Son tahlilde: Bir yandan emek mücadelesi veren işçilere destek veren çeşitli siyasi partiler, dernekler, gençlik örgütleri ve başta Evrensel’in omurgalı genç gazetecileri; diğer tarafta emeği, emekçiyi ve belediyeyi sömürmeye çalışan şakşakçı, algıcı, menfaat peşinde bir güruh… Bundan sonra sırtımızı yalnızca birlikteliğimizden aldığımız güce yaslayacağız. Unutulmasın ki, bir gün mutlaka kazanacağız. Hem gecelerinde aç yatılmayan TİS’leri, hem de işçinin iradesini temsil eden sendikal anlayışı kazanacağız.

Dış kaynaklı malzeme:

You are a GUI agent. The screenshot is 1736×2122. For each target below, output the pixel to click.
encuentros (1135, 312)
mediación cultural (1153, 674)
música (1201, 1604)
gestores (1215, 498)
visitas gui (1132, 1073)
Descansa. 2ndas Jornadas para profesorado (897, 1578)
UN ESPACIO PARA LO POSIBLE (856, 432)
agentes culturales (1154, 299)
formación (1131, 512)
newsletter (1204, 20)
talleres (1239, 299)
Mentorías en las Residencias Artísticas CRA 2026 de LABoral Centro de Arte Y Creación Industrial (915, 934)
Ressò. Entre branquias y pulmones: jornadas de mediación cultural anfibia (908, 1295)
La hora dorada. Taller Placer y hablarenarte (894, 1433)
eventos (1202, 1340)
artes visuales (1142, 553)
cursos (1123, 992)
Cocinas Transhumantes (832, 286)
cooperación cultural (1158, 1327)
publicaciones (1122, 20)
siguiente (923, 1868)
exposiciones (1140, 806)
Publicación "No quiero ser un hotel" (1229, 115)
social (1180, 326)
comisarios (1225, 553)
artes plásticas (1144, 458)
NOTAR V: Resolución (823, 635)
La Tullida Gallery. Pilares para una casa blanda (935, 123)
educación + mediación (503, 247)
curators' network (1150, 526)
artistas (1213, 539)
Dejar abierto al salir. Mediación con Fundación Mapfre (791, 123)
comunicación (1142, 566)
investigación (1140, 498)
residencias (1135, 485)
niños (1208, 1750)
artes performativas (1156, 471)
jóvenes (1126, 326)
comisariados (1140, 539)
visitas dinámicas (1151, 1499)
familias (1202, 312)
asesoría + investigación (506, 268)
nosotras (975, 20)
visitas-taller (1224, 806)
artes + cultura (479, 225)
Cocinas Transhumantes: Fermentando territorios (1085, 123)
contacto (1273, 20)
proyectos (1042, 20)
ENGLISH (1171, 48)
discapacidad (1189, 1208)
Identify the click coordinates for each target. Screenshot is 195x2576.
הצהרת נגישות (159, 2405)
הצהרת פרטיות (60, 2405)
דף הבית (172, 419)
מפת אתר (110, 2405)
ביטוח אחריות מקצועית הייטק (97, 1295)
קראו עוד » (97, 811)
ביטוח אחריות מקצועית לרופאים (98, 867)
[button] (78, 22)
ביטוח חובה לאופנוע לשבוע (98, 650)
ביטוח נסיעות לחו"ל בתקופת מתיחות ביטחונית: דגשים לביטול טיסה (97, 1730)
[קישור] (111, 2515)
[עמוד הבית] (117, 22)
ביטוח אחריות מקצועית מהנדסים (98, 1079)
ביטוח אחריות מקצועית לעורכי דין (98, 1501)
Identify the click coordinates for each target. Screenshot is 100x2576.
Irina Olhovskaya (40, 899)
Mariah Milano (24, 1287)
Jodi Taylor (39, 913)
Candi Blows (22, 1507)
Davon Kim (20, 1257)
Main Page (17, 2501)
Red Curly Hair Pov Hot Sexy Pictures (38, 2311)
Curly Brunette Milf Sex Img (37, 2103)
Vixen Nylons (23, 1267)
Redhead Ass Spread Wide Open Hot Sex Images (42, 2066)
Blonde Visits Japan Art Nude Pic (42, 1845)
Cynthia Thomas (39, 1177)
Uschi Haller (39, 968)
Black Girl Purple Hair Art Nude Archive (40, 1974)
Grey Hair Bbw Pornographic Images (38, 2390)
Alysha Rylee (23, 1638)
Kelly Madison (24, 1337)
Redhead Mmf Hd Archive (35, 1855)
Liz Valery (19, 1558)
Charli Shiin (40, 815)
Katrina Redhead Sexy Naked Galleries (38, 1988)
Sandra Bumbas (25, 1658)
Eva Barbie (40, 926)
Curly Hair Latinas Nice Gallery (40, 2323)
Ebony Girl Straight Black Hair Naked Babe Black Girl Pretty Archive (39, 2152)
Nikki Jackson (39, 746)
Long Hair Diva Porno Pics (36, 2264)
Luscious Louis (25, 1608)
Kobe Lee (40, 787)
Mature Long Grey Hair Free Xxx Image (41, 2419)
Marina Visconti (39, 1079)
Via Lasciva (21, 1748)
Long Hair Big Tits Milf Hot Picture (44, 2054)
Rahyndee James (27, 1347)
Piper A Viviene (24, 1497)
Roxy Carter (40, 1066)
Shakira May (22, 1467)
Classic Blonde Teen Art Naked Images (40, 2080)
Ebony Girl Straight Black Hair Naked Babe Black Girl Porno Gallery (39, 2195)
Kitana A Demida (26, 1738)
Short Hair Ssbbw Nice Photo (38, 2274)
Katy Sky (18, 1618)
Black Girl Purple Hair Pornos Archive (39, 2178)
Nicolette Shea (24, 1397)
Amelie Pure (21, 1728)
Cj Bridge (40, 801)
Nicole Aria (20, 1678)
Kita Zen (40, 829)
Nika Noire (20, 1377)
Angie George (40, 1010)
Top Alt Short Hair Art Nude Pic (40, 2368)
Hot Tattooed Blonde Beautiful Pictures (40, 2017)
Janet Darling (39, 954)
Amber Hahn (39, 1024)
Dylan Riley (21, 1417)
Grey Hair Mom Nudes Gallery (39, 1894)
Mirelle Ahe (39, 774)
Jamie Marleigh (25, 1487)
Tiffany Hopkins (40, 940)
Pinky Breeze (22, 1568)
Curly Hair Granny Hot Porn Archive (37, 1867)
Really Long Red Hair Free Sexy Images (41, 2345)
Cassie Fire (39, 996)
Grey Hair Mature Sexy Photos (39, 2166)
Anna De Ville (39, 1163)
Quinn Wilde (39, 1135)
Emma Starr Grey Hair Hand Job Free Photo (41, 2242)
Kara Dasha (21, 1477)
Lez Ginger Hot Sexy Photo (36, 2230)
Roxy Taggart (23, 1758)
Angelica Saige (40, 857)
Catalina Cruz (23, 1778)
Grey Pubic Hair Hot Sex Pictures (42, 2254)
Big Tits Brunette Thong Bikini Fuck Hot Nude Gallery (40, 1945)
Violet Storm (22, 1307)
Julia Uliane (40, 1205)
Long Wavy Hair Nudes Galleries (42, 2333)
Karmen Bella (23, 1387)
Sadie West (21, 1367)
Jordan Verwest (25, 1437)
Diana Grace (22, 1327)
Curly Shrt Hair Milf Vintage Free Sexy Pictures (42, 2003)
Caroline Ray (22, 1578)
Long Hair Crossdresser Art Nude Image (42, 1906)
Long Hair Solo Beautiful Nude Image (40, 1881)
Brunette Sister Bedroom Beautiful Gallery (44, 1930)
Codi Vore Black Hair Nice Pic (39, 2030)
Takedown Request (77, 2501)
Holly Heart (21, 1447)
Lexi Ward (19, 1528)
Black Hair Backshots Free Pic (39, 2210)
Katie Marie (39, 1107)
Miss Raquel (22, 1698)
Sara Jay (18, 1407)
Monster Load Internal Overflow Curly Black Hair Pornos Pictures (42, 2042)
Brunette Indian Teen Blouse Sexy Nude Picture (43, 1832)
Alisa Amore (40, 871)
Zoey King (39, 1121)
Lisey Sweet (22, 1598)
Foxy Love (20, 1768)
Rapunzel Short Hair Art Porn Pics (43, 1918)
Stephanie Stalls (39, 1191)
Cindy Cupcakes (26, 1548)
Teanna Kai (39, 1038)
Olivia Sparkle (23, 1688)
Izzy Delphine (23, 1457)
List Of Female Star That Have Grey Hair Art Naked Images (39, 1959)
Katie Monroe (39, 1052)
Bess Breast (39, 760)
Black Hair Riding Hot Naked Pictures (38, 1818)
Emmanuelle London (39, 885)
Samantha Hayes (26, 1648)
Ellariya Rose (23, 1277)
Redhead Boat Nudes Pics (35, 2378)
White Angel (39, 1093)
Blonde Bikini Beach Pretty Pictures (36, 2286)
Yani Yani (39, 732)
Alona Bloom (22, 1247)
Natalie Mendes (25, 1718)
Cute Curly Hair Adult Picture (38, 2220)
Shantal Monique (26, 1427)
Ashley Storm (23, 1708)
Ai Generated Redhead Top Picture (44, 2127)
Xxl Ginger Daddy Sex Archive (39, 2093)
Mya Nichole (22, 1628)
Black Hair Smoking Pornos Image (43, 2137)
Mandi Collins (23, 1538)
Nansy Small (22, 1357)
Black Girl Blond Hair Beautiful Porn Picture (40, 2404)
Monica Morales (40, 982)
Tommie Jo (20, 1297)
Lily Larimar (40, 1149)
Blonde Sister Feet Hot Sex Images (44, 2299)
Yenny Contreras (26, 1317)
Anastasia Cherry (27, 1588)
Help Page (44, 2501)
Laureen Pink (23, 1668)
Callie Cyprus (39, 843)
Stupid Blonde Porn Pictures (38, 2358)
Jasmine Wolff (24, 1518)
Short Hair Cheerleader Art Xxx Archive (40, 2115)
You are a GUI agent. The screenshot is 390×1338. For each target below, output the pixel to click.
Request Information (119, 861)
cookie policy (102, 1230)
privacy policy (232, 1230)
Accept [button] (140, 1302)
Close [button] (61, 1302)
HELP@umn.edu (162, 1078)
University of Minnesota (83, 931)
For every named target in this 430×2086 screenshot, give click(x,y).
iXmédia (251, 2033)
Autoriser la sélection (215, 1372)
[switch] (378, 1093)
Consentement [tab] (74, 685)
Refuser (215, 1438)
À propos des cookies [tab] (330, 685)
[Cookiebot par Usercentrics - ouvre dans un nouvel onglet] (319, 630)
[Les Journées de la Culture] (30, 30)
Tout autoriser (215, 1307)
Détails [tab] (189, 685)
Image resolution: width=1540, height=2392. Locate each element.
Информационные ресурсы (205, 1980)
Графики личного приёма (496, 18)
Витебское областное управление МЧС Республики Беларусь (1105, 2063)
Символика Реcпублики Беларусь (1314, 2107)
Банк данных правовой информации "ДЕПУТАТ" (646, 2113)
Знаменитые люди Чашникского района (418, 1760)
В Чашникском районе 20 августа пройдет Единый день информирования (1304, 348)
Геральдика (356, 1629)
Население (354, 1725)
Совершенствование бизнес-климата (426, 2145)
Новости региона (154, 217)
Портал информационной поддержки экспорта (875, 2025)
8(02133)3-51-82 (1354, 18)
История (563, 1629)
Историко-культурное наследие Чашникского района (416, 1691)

GENEL-İŞ BUCA’DA İŞ YERİ TEMSİLCİLERİNİ GÖREVDEN ALDI
BUCA Belediyesi İmar AŞ’de toplu iş sözleşmesi (TİS) görüşmelerinin tıkanması üzerine 12 Kasım’da başlayan grev süreci, 2 günlük grevin ardından gece vakti işçilerin ve temsilcilerin haberi olmadan atılan imzalarla sona ermişti. Bu sürecin akabinde Ayça Pektaş’ın baştemsilcilik görevinden alınacağı işçiler tarafından duyulmuş ancak bu karar kendisine tebliğ edilmemişti. Bu haber üzerine temsilciler yayımladıkları deklarasyonla ‘Mücadelenin temsilcilik ile sınırlı olmadığını ve bulundukları yerden işçi sınıfının mücadelesine devam edeceklerini’ ancak bu haksız ve hukuksuz tutumu protesto etmek üzere temsilcilik görevlerinden istifa edeceklerini açıklamışlardı. Temsilciler, karara ilişkin aradan geçen tüm zamana rağmen herhangi bir tebligat ulaşmaması nedeniyle dilekçelerini bugüne kadar beklettiler. Geçtiğimiz gün ise Genel-İş Genel Merkezinden temsilcilere ulaşan tebligatta 6 temsilcinin tamamının görevden alındığı bildirildi. Tebligatta görevden almanın gerekçesi ise yazılmadı. (İzmir/EVRENSEL)
BU ANLAYIŞ İŞÇİNİN KARŞISINDA
Konak Belediyesinden bir işçi
2012 yılından beri Konak Belediyesinde beden işçisi olarak çalışıyorum. İşçiler hak aramak istediği zaman işvereni zaten karşısında buluyor, susturulup işine devam ediyor. Ancak bu süreçte gördüğümüz gibi biz güçlü ve örgütlü olmazsak sendika yöneticileri de işveren gibi davranabiliyor. Resmen koltukları için işçiyi bir basamak olarak kullanıyorlar. Kartal Belediyesinde, Bornova Belediyesinde ve son olarak Buca Belediyesinde işçinin iradesi nasıl satıldı, nasıl hiçe sayıldı, bütün Türkiye gördü. Şimdi ise bizim ocak ayında başlayacak olan toplu iş sözleşmemiz için endişe ediyorum. Karşımızda bize güven verecek bir sendikal anlayış göremiyoruz. Biz de işçi olarak kendimizi örgütleyip işverene ve aynı şeyler bize de yapılırsa bu sendikal anlayışa karşı dik duruşumuzu göstereceğiz.